◆ **SOURCE MATERIAL**:
----------

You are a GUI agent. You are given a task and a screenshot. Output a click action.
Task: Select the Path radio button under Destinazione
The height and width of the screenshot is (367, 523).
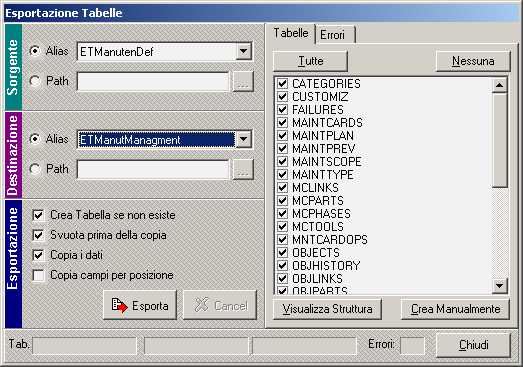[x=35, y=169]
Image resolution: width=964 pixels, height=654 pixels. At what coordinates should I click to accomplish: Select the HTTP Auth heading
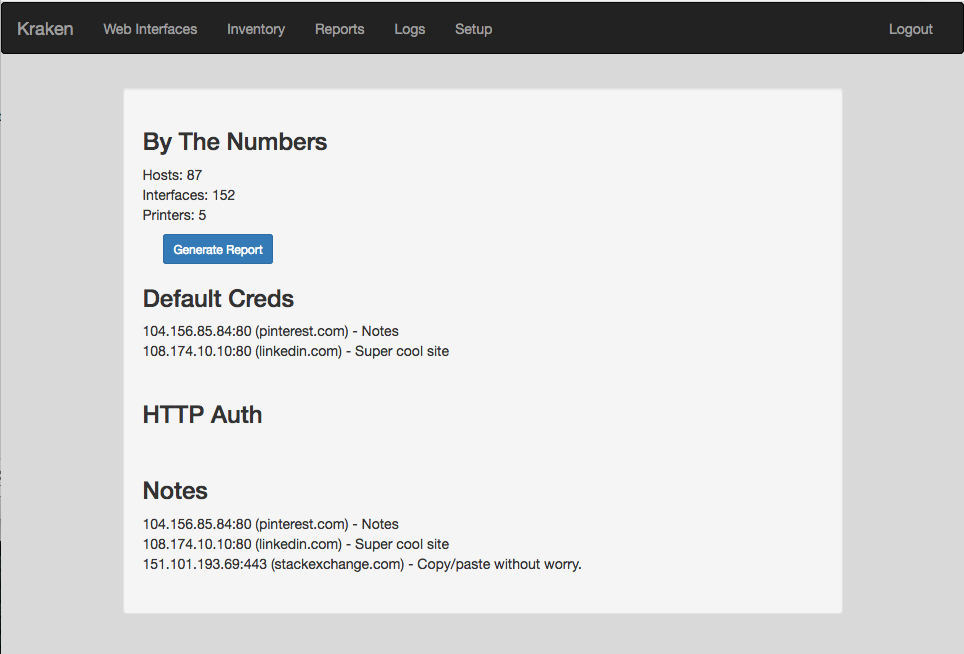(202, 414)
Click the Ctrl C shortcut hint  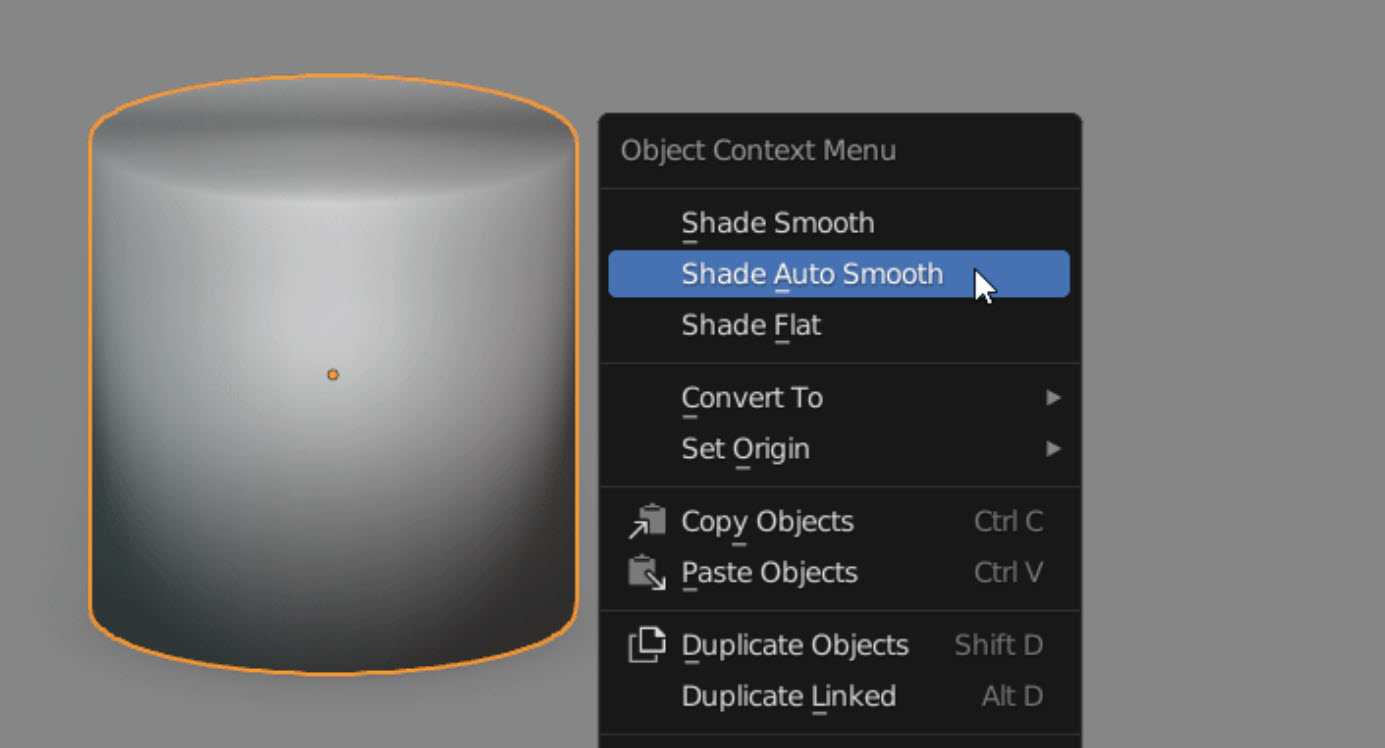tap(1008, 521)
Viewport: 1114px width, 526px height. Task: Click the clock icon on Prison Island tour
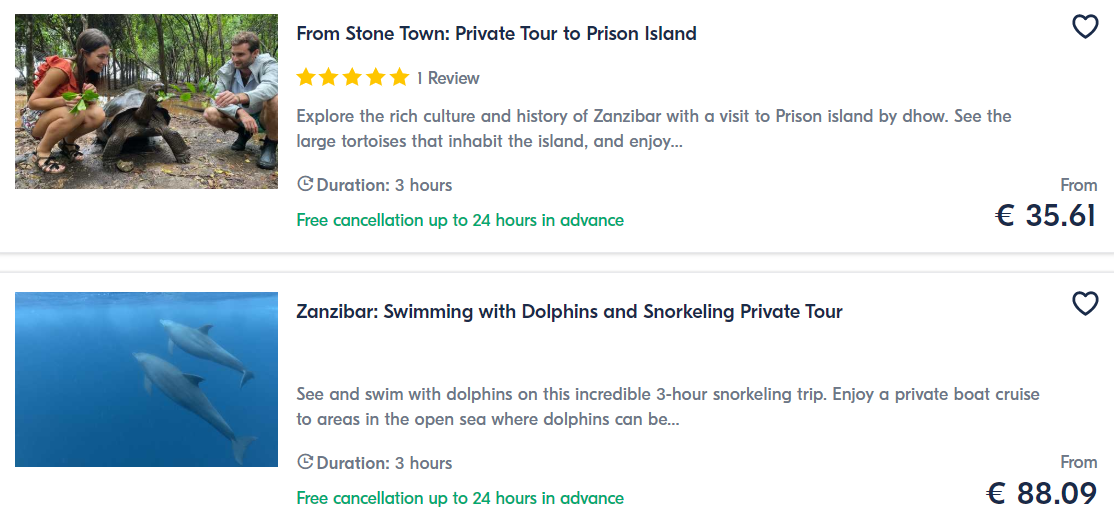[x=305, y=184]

----------

◆ **WHAT IS NEEDED**: With all pictures omitted, return the lines from the line containing "Viewport: 1114px width, 526px" through the closing line of the listing above, exactly and inclusive.

◆ **OUTPUT FOR THIS EXERCISE**:
Viewport: 1114px width, 526px height. Task: Click the clock icon on Prison Island tour
[x=305, y=184]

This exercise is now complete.